The Heisenberg Uncertainty Principle states that the product of the uncertainty of Ψ and the uncertainty of Φ must be larger than a nonzero, universal constant (Planck's constant/4π*mass). Philosophically, this means that a particle can NEVER have a precise location and velocity at the same time! Certainly this is a surprising result to everybody, but is it any more weird than the simple fact that we have to resort to probability functions to describe the position of a particle?

In reality, the Heisenberg Uncertainty Principle is a more general mathematical inequality that governs the product of uncertainties for all pairs of physical observables. Other writeups in this node go into more detail about this.

Imagine a point. What is the wavelength of this point? If you're confused by this, you should be: a point is not a wave, so asking about its "wavelength" is silly.

Imagine a wave -- an infinitely long sine curve with crests and troughs that repeat forever. Where is the wave? This is a meaningless question -- it is equally everywhere at once, and so nowhere in particular.

If something is a point, it can have a position, but not a wavelength. If something is a wave, it can have a wavelength (the distance between crests), but not a position. Thus, in this sense no object can ever have both a position and a wavelength, since to do so it would have to be two completely different objects at the same time.

None of this is particularly deep. What is deep, however, is that it turns out that momentum and wavelength are physically equivalent quantities -- knowing one is equivalent to knowing the other! In fact, in a sense our everyday notion of momentum simply doesn't exist, but is just an illusion created by the true thing, the property of wavelength.

This is a very strange idea to swallow, and the only reason that we do is simply that we have done lots and lots of experiments and they all point towards it being true. Once you have accepted it, however, the uncertainty principle becomes easy to see: something cannot have both a precisely defined position and a precisely defined momentum at the same time because it cannot be simultaneously both a point and a wave.

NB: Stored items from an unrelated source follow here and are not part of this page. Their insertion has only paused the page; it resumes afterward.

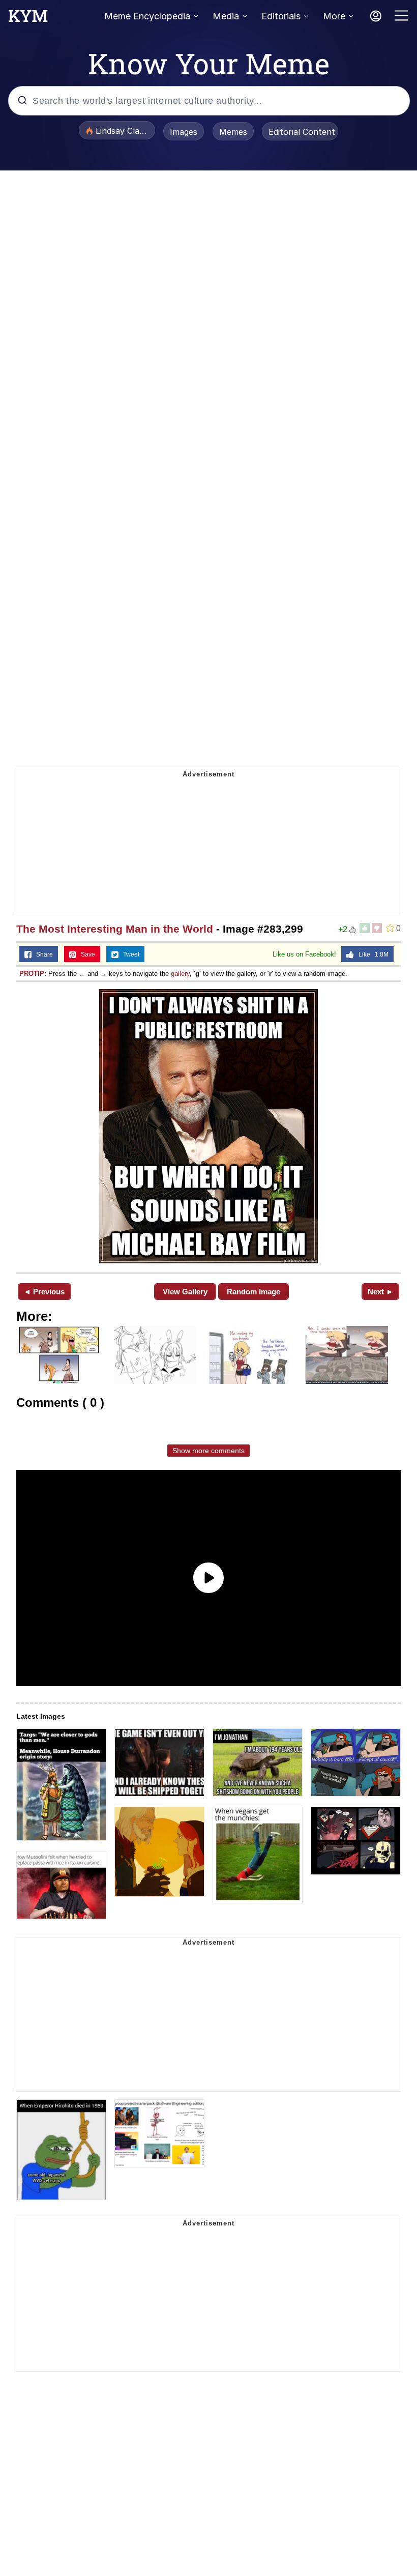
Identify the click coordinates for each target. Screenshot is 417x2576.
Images (183, 132)
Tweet (128, 954)
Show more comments (208, 1450)
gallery (180, 973)
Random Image (253, 1291)
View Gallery (185, 1291)
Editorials (281, 16)
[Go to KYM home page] (28, 19)
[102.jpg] (208, 1126)
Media (226, 16)
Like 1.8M (371, 954)
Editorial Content (302, 132)
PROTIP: (32, 973)
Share (42, 954)
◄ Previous (44, 1291)
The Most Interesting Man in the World (114, 929)
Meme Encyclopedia (147, 16)
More (334, 16)
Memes (233, 132)
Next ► (381, 1291)
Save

The equations presented in the other write-ups of this node just state this idea in more mathematical terms, with one additional insight: it is possible for something to have both a rough position and wavelength by existing in a state that is neither a point nor a wave but something in between -- a shape that is spread out over space and yet concentrated in a particular area. The mathematical relation basically gives you a trade-off between how point-like and how wave-like something can be at the same time, which translates into a relation for the precision with which we can simultaneously measure position and momentum.